The first time I noticed that the dishes served to people of Asian descent weren’t covered in neon bright sauce, I wondered why those strange looking dishes weren’t on the menu. Or maybe I just didn’t see them. I asked my server (who was barely conversant in English) and was essentially told I wouldn’t like “authentic” Chinese food. “What the heck am I eating?” I asked myself. That was the beginning of my explorations into the ancient and traditional culinary culture of China. I delved into just what dishes are considered “authentic” and just what “authentic” means.

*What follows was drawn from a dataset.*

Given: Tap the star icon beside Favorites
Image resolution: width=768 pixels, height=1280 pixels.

Dogmatists and purists insist that dishes that weren’t “invented” in China are spurious, not legitimate. They use such terms as “Americanized” and “white-washed” to describe those dishes. They point out that much of the Chinese food served across the fruited plain is stickier, sweeter, and unhealthier than traditional dishes served in China. They don’t necessarily point out that some of the differences between Chinese food from China and Chinese food served in the states is because of the wide availability of American ingredients such as carrots, snow peas, green peppers, broccoli and mushrooms.

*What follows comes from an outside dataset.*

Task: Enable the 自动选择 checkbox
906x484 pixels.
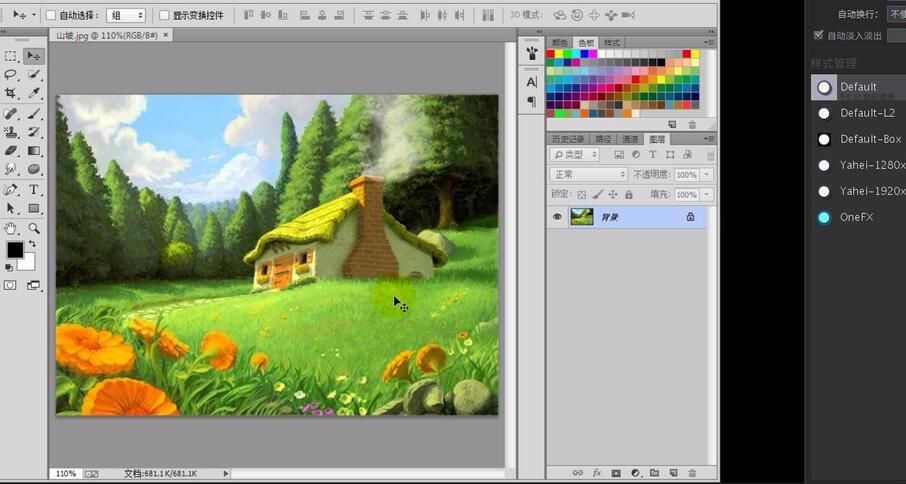Action: [51, 15]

Additionally, Chinese immigrants were partly forced to rely on their external market — the American market who preferred sweeter dishes and eschewed such “strange” dishes as offal, chicken feet, braised duck’s tongue, or braised pig’s trotter. Having grown up in Northern New Mexico where we raised our own crops and many of our own farm animals, none of those “yucky” foods turned me off. I was raised eating such foods as morcillas (blood sausage), menudo (cow’s tripe soup), lengua (beef tongue), verdolagas (purslane) and quelites (lamb’s quarters), all dishes urban sophisticates might pass on.
For a very long time, the Chinese dishes perceived by many Americans to be unappealing were available only on “secret Chinese menus” handed out to Chinese diners and weirdos like me who enjoy foods of all kinds. Today thanks to restaurants such as Chopstix, Budai, Nio Szechuan and ABC Chinese those secret menus are are available to one and all. None of these stalwart restaurants will ever question whether or not you’ll like items on the secret menu. In fact, they’ll be grateful if you order dishes less intrepid diners dismiss and won’t ever consider ordering.
Shortly after taking our seats at Tasty Noodles & Dumplings, our server delivered two menus to our table. The thicker, three-page menu included many of the fruity sweet and sour dishes that seem to define what many Americans consider to be Chinese food: honey lemon chicken, mango chicken, cola chicken and orange flavored chicken. Other Chinese dishes invented in the United States (by Chinese cooks, I should add) include General Tso chicken, Kung Pao chicken, broccoli beef, cream cheese wontons and a few salad dishes. Tasty Noodles & Dumplings does not offer an all-you-can-choke down buffet nor any ten dollar plates that include an egg roll, fried rice, soup and a partridge in a pear tree. That raised this restaurant in my estimation.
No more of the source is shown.